- WHAT IS NEEDED: Return the lines beginning at the one that contains "Click the ALFKI cell in result table" and running to the end of the records, exactly and with nothing else. Omit pictures.

- Excerpts from a dataset:
++++

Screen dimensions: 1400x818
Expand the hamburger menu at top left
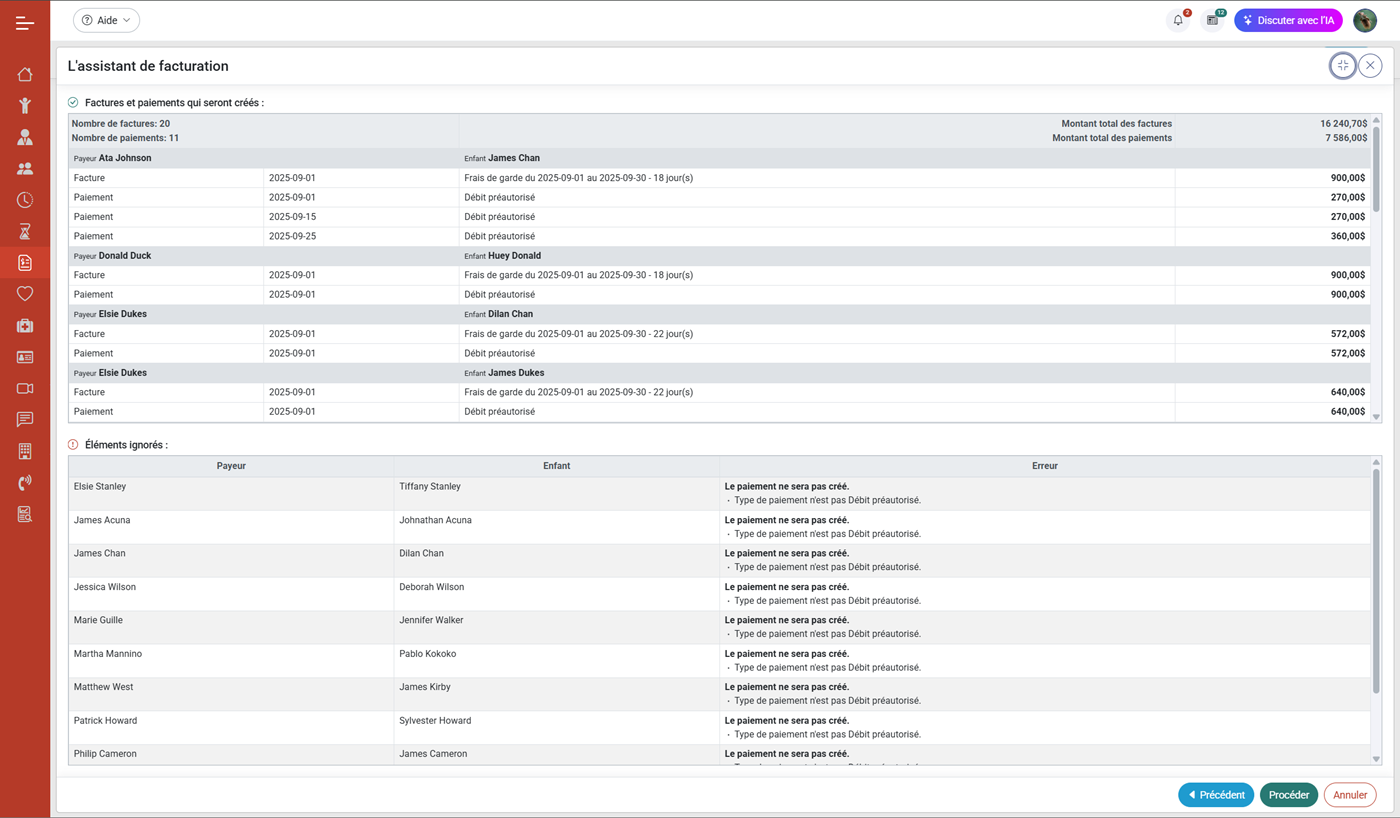(x=25, y=22)
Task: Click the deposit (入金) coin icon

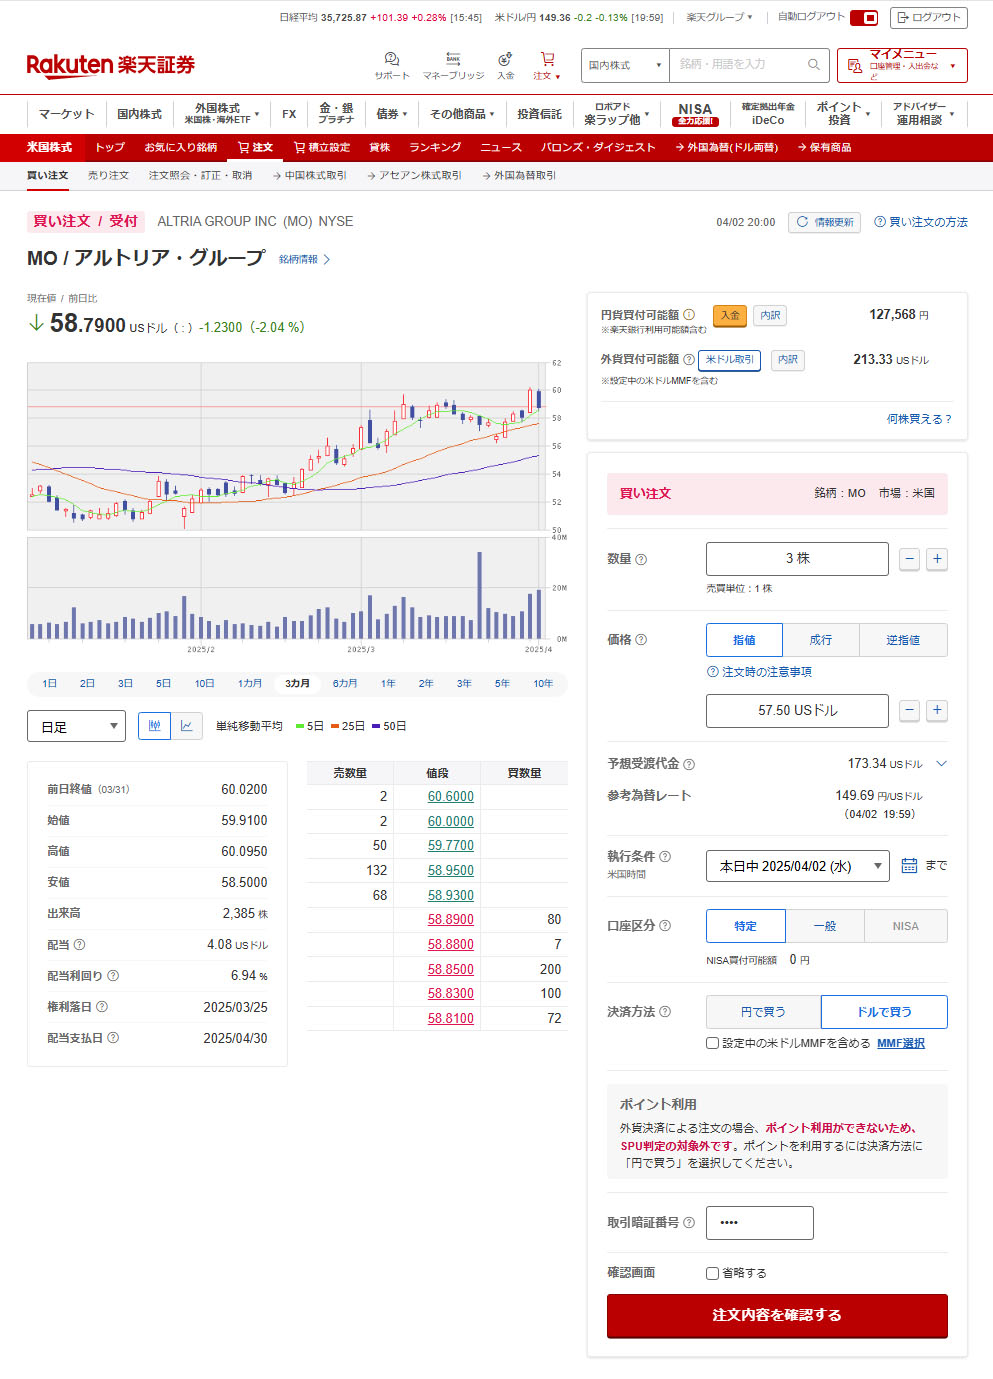Action: [505, 60]
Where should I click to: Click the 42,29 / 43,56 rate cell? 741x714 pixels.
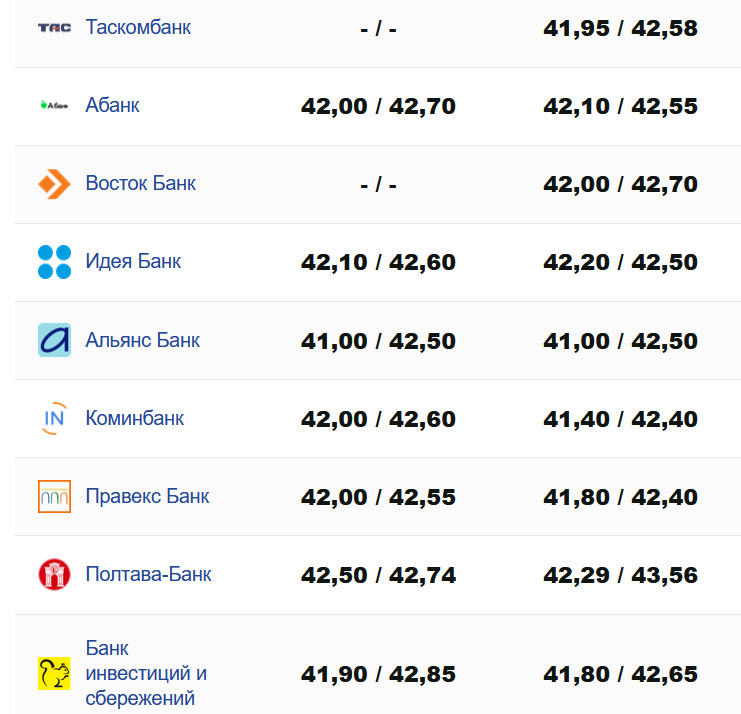pyautogui.click(x=620, y=575)
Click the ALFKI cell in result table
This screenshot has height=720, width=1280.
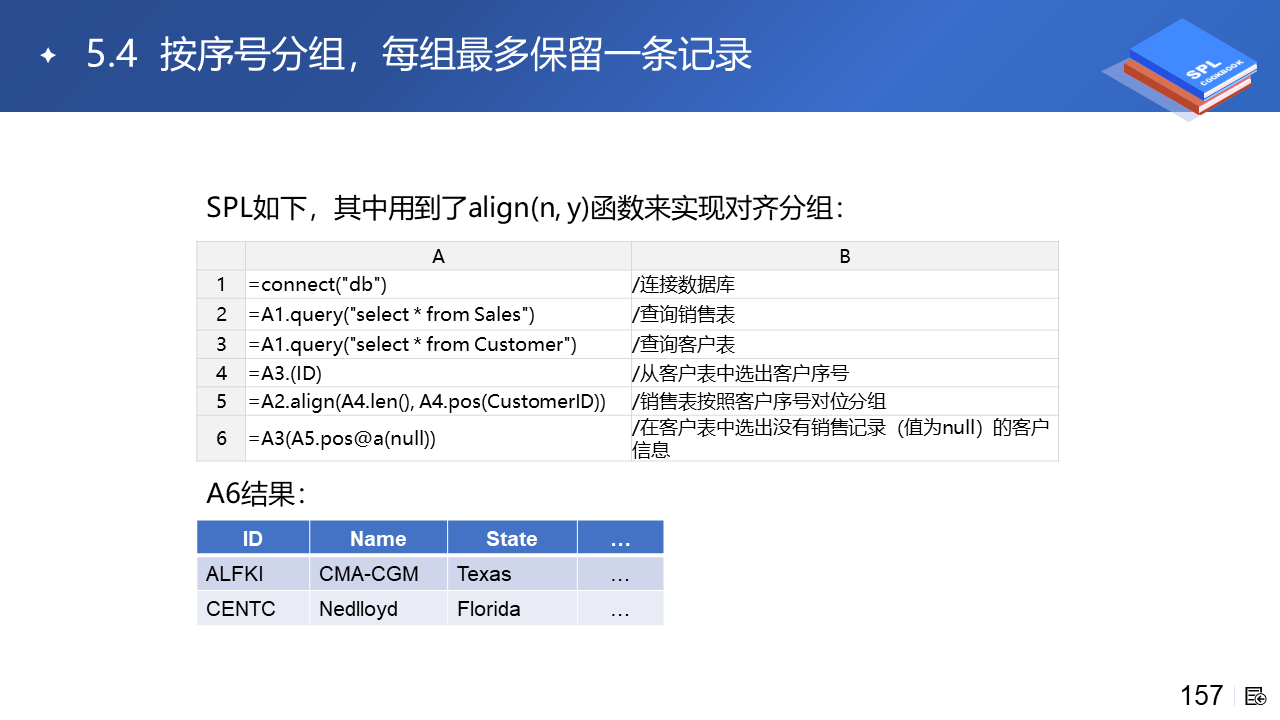click(253, 574)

++++

- WORKED SOLUTION:
Click the ALFKI cell in result table
This screenshot has height=720, width=1280.
click(253, 574)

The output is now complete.